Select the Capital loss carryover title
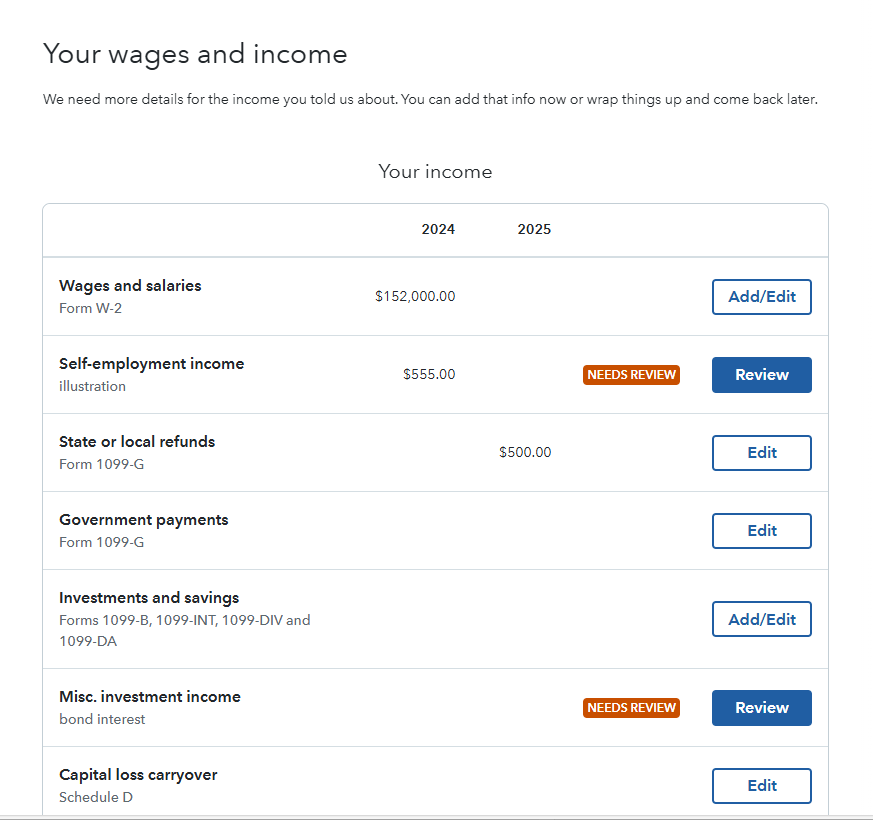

::::::

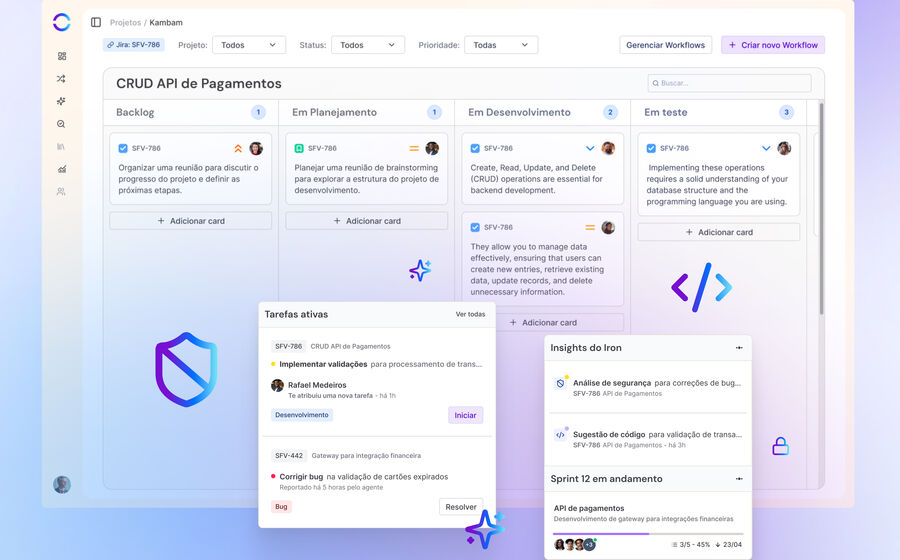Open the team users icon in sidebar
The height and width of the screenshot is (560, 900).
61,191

::::::

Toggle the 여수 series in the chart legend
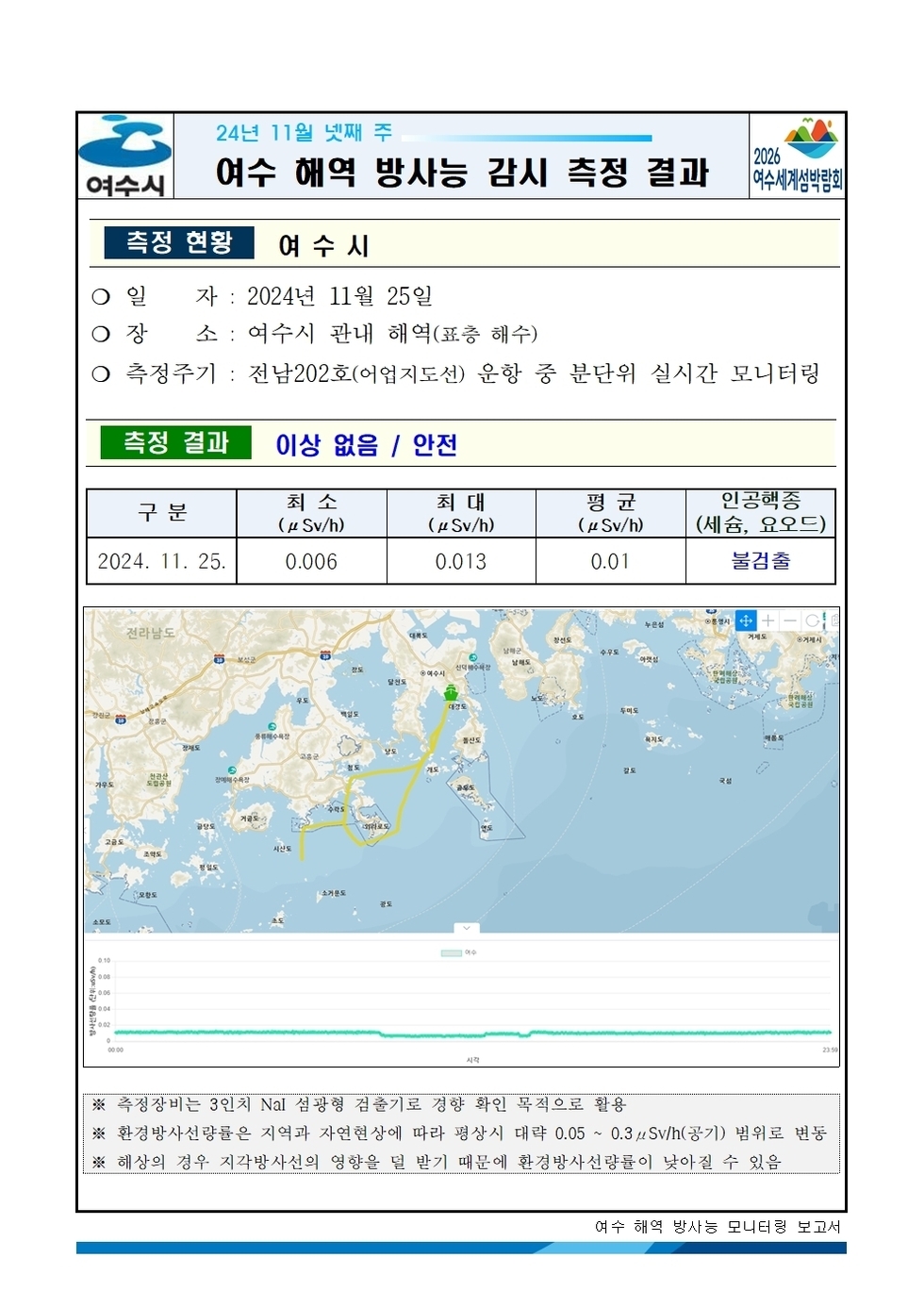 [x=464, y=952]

::::::

How many lines in the items above contain the string "height"? Treat case as significant, and reply with the number alone.

1